States with Greatest Risk for Vote Hacking
- Despite the recent examples of Russian hacking, 31 states use the Internet to collect votes in some way.
- The recent cyberattack on the Democratic National Committee has raised the specter of an Internet-based assault on the democratic process in the U.S., leading computer security experts to call on the federal government to do more to protect the voting process from hackers.
- Since national elections involve some 9,000 separate jurisdictions, and they use a variety of technologies, the problem at first appears to be hopelessly complex. But there is a simple way to manage the risk of cybercrime: keep voting off the Internet.
- Many states are currently exposing their systems to the risk of cyberattack by allowing voters to return absentee ballots via poorly secured e-mail, Web portals, or Internet-connected fax machines.
- Internet-based voting has obvious potential benefits, especially for voters who live outside the country and for people in the military.
- But most security experts agree that it is not technically feasible to guarantee the security of online voting systems at this point.
- Congress passed a law in 2009 that made it mandatory for states to electronically deliver blank ballots to voters in the military and overseas. But it said nothing about the electronic return of completed ballots.

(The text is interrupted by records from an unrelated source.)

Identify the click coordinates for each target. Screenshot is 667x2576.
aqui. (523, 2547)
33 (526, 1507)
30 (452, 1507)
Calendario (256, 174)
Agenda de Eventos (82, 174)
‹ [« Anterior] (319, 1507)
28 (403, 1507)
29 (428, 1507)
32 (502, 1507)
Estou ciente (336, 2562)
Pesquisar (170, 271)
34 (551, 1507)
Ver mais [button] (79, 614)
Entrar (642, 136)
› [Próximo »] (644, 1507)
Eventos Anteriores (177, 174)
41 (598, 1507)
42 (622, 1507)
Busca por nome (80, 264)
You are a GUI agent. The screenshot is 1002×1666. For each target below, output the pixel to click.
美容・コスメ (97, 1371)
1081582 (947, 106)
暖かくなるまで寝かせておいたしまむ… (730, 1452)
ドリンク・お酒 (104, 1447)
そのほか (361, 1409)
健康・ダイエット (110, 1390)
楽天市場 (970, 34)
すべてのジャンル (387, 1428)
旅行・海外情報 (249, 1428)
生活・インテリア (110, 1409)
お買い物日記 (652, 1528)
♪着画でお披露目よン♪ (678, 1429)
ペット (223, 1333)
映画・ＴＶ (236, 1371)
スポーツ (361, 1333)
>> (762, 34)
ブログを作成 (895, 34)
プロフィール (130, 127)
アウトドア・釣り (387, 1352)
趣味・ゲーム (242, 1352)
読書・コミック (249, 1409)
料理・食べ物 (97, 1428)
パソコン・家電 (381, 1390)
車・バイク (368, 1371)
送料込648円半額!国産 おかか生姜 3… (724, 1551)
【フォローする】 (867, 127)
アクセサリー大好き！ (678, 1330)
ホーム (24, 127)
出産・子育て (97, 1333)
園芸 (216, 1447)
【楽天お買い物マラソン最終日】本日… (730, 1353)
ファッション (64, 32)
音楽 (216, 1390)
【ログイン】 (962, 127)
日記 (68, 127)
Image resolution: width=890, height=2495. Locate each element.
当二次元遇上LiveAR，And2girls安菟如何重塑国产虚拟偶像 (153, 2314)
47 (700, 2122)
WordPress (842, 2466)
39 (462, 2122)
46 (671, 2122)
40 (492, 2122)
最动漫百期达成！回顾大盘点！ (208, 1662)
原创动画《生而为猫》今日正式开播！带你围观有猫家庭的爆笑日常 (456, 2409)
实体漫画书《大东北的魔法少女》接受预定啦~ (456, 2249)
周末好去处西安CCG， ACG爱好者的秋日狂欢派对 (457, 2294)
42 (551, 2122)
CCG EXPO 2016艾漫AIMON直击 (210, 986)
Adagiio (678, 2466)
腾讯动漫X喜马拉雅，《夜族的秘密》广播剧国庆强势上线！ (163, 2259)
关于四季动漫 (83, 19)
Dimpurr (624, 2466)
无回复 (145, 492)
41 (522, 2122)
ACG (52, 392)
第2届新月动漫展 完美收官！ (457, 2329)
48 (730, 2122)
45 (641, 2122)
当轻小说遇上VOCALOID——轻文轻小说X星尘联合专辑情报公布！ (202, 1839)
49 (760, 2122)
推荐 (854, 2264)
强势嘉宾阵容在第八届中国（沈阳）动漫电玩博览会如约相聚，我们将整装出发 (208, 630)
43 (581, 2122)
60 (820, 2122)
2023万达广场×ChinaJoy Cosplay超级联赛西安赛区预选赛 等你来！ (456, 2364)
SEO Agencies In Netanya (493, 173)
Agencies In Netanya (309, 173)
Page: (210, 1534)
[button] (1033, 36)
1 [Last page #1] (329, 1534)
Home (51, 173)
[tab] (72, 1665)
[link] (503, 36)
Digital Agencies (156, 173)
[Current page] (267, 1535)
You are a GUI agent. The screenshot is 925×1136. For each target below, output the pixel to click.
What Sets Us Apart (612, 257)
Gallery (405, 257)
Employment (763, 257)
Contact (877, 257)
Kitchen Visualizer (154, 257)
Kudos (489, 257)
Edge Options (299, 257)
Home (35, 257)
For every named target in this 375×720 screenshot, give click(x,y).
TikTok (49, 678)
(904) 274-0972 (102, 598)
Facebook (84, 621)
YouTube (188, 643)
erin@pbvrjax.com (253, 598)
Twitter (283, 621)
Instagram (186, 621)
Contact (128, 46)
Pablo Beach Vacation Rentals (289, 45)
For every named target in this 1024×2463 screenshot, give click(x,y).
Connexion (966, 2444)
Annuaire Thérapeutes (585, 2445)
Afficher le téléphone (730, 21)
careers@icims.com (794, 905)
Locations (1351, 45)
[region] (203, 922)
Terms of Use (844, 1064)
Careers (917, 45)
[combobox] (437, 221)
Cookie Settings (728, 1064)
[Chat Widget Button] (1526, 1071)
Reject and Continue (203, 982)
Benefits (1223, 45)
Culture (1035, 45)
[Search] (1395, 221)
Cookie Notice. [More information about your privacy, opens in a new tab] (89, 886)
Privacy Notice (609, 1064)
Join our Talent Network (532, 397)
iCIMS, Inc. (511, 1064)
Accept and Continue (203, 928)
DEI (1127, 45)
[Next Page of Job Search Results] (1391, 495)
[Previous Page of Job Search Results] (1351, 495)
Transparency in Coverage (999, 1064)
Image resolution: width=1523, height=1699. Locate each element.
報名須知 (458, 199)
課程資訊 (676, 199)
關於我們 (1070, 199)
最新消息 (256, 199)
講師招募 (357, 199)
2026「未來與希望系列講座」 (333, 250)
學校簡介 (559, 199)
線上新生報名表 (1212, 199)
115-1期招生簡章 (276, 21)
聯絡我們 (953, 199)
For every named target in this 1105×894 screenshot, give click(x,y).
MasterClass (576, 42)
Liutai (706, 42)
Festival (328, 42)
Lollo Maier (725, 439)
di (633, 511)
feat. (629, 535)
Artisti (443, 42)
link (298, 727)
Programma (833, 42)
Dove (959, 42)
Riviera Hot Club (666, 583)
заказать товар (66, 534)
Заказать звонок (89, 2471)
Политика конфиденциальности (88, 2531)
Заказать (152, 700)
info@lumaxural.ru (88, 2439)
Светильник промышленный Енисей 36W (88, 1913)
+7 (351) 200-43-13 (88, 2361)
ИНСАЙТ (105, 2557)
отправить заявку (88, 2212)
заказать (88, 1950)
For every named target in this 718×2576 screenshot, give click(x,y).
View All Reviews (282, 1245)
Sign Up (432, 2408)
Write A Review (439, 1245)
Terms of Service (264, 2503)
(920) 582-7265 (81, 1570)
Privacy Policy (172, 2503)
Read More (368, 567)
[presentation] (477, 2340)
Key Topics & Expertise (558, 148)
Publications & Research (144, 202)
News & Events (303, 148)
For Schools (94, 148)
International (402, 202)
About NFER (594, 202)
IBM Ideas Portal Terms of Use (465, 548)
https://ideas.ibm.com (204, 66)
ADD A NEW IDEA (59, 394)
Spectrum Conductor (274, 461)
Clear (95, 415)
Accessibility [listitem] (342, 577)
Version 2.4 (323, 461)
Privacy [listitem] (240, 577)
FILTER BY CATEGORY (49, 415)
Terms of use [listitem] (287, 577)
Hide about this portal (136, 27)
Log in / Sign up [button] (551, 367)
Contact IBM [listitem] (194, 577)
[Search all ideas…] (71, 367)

- Of the 31 states that now do this, 29 allow it only for military and overseas voters, and several of those impose fairly tight restrictions on the process, according to Verified Voting. Utah extends the option to voters with disabilities, too. Alaska allows any voter in the state to use a Web portal to return a completed ballot.
- Four other states besides Alaska use Web portals. Six states, including Florida, a crucial swing state for the 2016 presidential election, allow electronic ballot return only via fax, despite the fact that many fax machines now send data over the Internet. Twenty allow at least some voters to use either e-mail or fax to deliver their ballots.